* Exercise details
Using the records below, write out only the lines from the line containing "This screenshot has width=706, height=1568." up to and including the line containing "the Android back", exactly, with no pictures.

* Data supplied

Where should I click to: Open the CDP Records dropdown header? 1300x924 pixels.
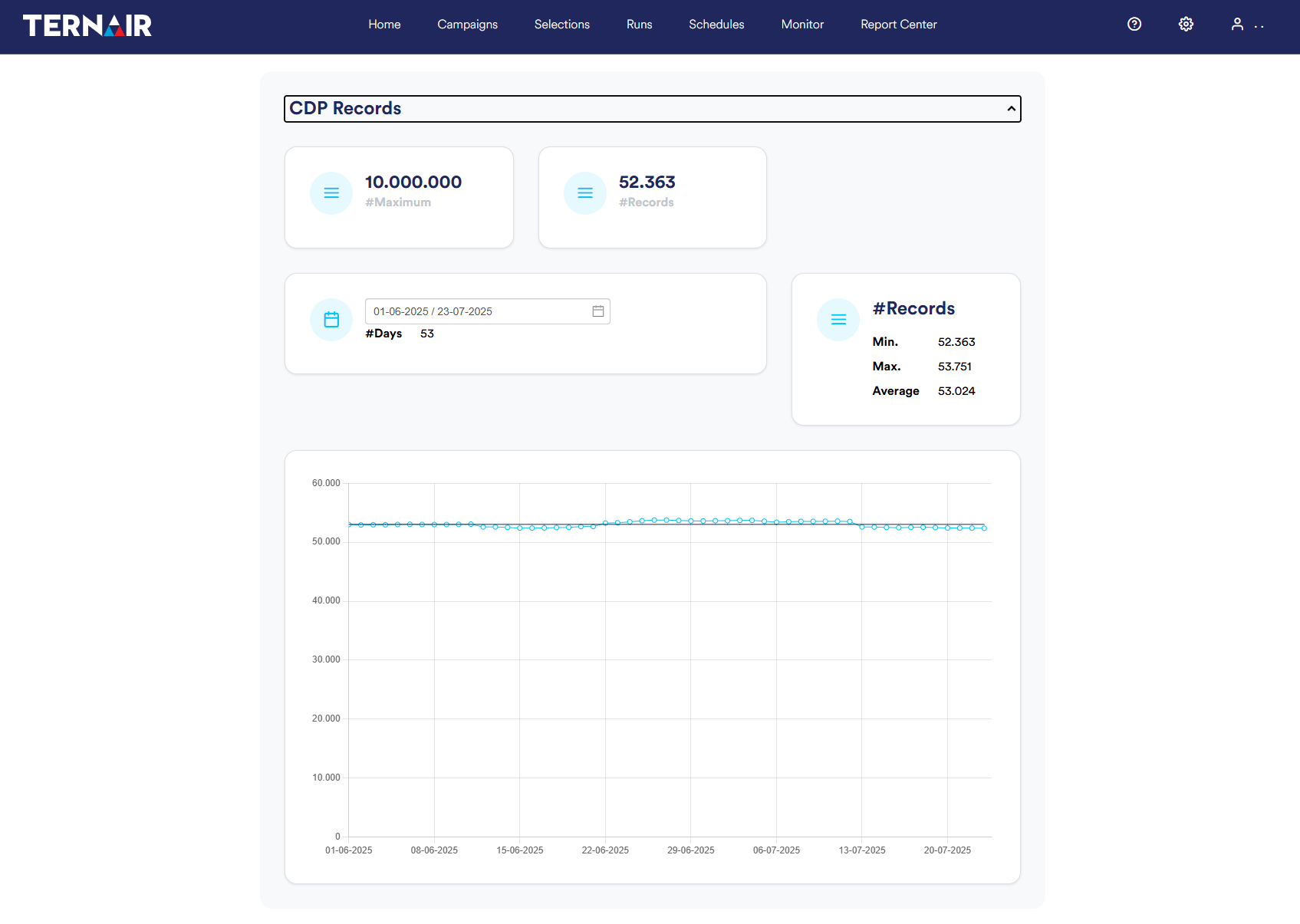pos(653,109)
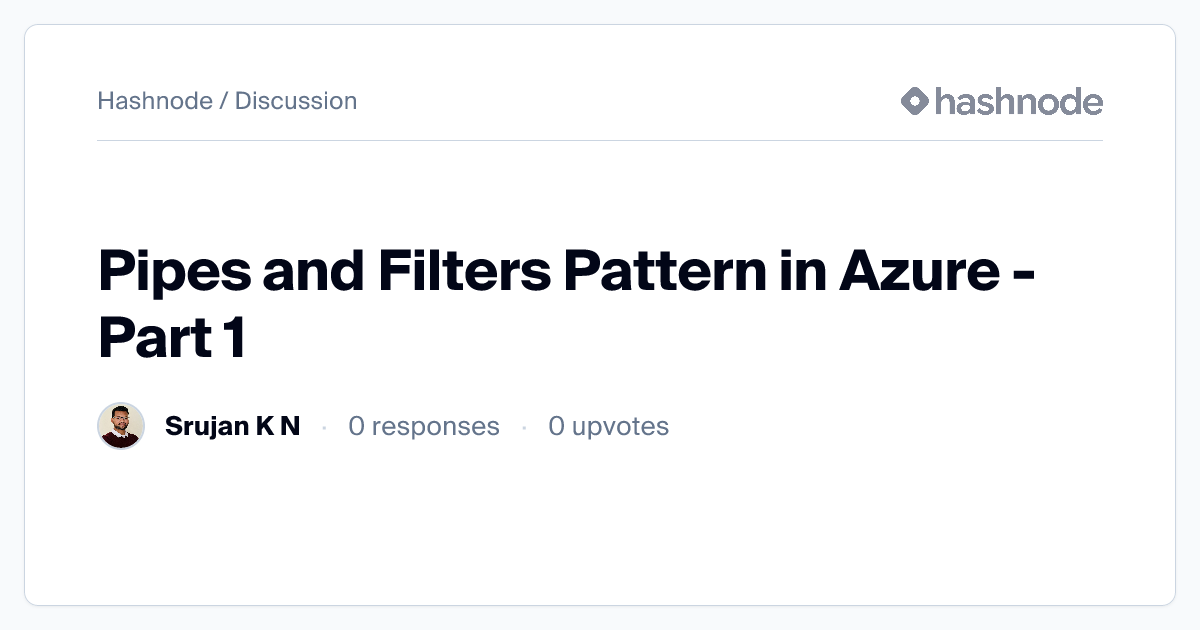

---

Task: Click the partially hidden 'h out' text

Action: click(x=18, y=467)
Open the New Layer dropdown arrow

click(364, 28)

* * *

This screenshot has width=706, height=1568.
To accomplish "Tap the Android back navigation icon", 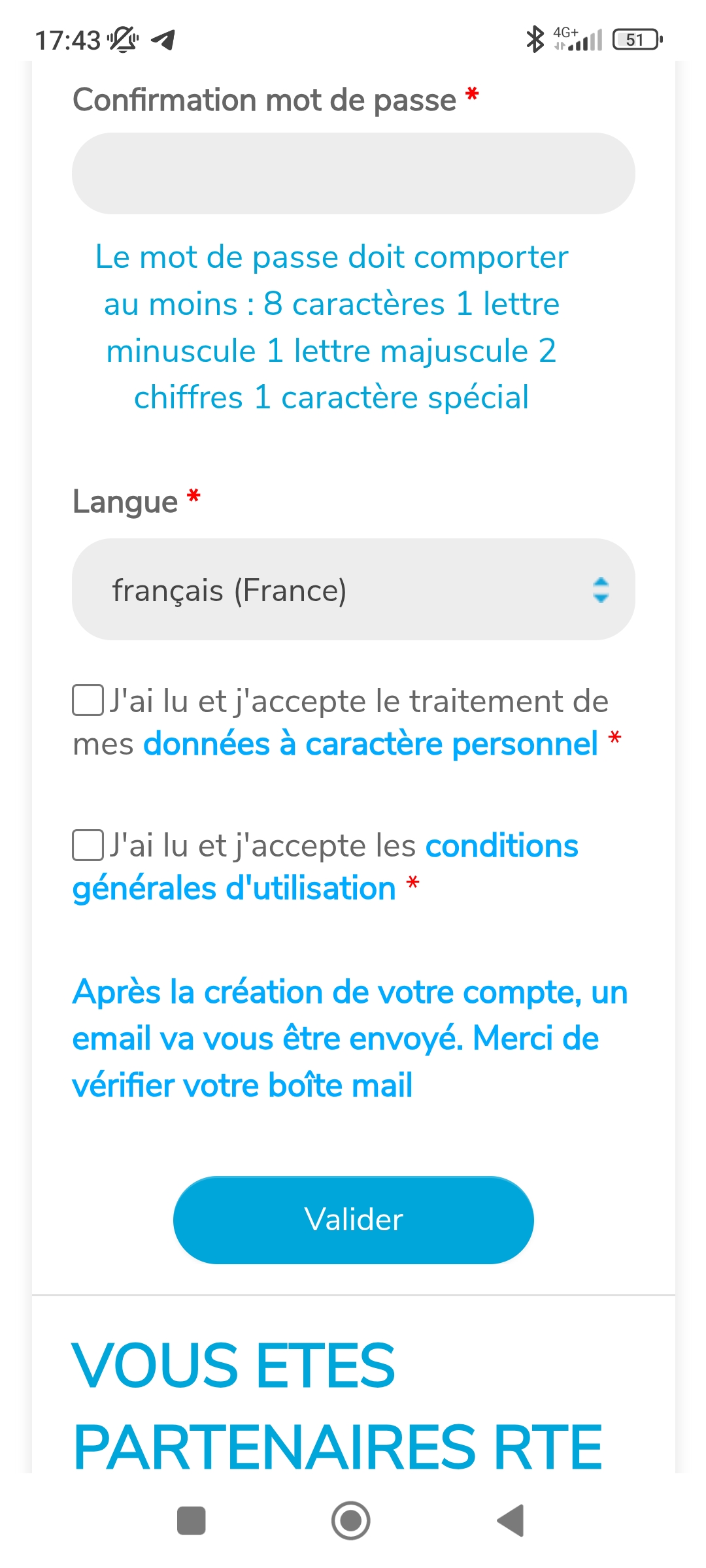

* Written answer
This screenshot has width=706, height=1568.
To accomplish "Tap the Android back navigation icon", 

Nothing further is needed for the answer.